Work to complete:
What is needed here is every entry, retyped exactly.

[Stored items]
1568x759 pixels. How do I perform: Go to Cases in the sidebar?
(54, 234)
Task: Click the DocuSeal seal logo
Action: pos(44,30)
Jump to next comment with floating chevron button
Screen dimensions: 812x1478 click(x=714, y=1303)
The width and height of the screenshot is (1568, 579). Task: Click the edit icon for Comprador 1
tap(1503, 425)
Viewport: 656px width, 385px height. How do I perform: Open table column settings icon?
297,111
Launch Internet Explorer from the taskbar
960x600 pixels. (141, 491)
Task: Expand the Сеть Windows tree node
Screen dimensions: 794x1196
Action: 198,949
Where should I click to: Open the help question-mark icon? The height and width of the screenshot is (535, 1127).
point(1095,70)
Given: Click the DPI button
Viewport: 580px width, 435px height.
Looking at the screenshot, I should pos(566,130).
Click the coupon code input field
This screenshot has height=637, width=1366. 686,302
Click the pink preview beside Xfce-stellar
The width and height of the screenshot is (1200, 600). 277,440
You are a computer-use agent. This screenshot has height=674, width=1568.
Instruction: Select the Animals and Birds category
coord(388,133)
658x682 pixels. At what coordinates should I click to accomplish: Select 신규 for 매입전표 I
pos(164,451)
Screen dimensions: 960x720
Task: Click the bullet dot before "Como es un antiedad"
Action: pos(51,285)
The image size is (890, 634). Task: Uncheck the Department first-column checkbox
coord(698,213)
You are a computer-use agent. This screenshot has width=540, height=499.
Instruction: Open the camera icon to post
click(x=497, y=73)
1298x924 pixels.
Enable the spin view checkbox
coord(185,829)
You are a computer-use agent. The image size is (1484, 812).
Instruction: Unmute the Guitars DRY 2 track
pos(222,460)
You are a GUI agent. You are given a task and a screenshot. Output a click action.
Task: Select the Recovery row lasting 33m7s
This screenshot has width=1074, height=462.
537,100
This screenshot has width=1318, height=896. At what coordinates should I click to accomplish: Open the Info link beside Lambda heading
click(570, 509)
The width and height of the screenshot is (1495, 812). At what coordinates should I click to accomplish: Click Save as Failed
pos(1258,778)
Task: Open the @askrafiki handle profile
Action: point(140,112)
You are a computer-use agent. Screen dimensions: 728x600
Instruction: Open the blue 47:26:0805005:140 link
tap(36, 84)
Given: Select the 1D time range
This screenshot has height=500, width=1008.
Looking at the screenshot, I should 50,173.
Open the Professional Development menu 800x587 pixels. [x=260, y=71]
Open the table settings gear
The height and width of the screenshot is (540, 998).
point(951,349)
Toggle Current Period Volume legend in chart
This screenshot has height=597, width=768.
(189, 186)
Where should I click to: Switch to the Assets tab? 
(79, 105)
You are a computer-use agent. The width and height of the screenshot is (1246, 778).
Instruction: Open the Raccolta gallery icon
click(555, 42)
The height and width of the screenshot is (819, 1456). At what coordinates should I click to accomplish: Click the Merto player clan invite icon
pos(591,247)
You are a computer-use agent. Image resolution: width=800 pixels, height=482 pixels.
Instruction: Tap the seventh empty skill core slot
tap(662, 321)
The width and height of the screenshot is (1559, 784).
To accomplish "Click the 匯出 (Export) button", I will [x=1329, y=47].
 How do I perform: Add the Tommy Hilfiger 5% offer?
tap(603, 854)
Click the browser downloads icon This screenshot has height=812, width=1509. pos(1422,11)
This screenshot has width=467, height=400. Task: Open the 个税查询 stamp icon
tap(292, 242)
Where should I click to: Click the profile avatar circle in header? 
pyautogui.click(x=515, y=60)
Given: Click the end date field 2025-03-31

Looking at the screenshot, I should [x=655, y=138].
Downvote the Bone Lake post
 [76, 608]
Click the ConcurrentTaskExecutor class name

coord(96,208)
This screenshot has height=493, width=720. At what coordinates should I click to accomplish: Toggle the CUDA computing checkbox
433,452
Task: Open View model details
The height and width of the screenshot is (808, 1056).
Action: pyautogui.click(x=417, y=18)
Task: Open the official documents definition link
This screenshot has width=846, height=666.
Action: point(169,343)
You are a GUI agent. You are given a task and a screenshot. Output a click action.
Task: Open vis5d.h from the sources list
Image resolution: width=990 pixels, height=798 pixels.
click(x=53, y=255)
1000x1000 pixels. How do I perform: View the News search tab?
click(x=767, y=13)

Answer space:
1568x759 pixels. How do I perform: Go to Cases in the sidebar?
(54, 234)
Task: Click the DocuSeal seal logo
Action: pos(44,30)
Jump to next comment with floating chevron button
Screen dimensions: 812x1478 click(x=714, y=1303)
The width and height of the screenshot is (1568, 579). Task: Click the edit icon for Comprador 1
tap(1503, 425)
Viewport: 656px width, 385px height. How do I perform: Open table column settings icon?
297,111
Launch Internet Explorer from the taskbar
960x600 pixels. (141, 491)
Task: Expand the Сеть Windows tree node
Screen dimensions: 794x1196
Action: 198,949
Where should I click to: Open the help question-mark icon? The height and width of the screenshot is (535, 1127).
point(1095,70)
Given: Click the DPI button
Viewport: 580px width, 435px height.
Looking at the screenshot, I should pos(566,130).
Click the coupon code input field
This screenshot has height=637, width=1366. 686,302
Click the pink preview beside Xfce-stellar
The width and height of the screenshot is (1200, 600). 277,440
You are a computer-use agent. This screenshot has height=674, width=1568.
Instruction: Select the Animals and Birds category
coord(388,133)
658x682 pixels. At what coordinates should I click to accomplish: Select 신규 for 매입전표 I
pos(164,451)
Screen dimensions: 960x720
Task: Click the bullet dot before "Como es un antiedad"
Action: pos(51,285)
The image size is (890, 634). Task: Uncheck the Department first-column checkbox
coord(698,213)
You are a computer-use agent. This screenshot has width=540, height=499.
Instruction: Open the camera icon to post
click(x=497, y=73)
1298x924 pixels.
Enable the spin view checkbox
coord(185,829)
You are a computer-use agent. The image size is (1484, 812).
Instruction: Unmute the Guitars DRY 2 track
pos(222,460)
You are a GUI agent. You are given a task and a screenshot. Output a click action.
Task: Select the Recovery row lasting 33m7s
This screenshot has width=1074, height=462.
537,100
This screenshot has width=1318, height=896. At what coordinates should I click to accomplish: Open the Info link beside Lambda heading
click(570, 509)
The width and height of the screenshot is (1495, 812). At what coordinates should I click to accomplish: Click Save as Failed
pos(1258,778)
Task: Open the @askrafiki handle profile
Action: point(140,112)
You are a computer-use agent. Screen dimensions: 728x600
Instruction: Open the blue 47:26:0805005:140 link
tap(36, 84)
Given: Select the 1D time range
This screenshot has height=500, width=1008.
Looking at the screenshot, I should 50,173.
Open the Professional Development menu 800x587 pixels. [x=260, y=71]
Open the table settings gear
The height and width of the screenshot is (540, 998).
point(951,349)
Toggle Current Period Volume legend in chart
This screenshot has height=597, width=768.
(189, 186)
Where should I click to: Switch to the Assets tab? 
(79, 105)
You are a computer-use agent. The width and height of the screenshot is (1246, 778).
Instruction: Open the Raccolta gallery icon
click(555, 42)
The height and width of the screenshot is (819, 1456). At what coordinates should I click to accomplish: Click the Merto player clan invite icon
pos(591,247)
You are a computer-use agent. Image resolution: width=800 pixels, height=482 pixels.
Instruction: Tap the seventh empty skill core slot
tap(662, 321)
The width and height of the screenshot is (1559, 784).
To accomplish "Click the 匯出 (Export) button", I will [x=1329, y=47].
 How do I perform: Add the Tommy Hilfiger 5% offer?
tap(603, 854)
Click the browser downloads icon This screenshot has height=812, width=1509. pos(1422,11)
This screenshot has width=467, height=400. Task: Open the 个税查询 stamp icon
tap(292, 242)
Where should I click to: Click the profile avatar circle in header? 
pyautogui.click(x=515, y=60)
Given: Click the end date field 2025-03-31

Looking at the screenshot, I should [x=655, y=138].
Downvote the Bone Lake post
 [76, 608]
Click the ConcurrentTaskExecutor class name

coord(96,208)
This screenshot has height=493, width=720. At what coordinates should I click to accomplish: Toggle the CUDA computing checkbox
433,452
Task: Open View model details
The height and width of the screenshot is (808, 1056).
Action: pyautogui.click(x=417, y=18)
Task: Open the official documents definition link
This screenshot has width=846, height=666.
Action: point(169,343)
You are a GUI agent. You are given a task and a screenshot. Output a click action.
Task: Open vis5d.h from the sources list
Image resolution: width=990 pixels, height=798 pixels.
click(x=53, y=255)
1000x1000 pixels. How do I perform: View the News search tab?
click(x=767, y=13)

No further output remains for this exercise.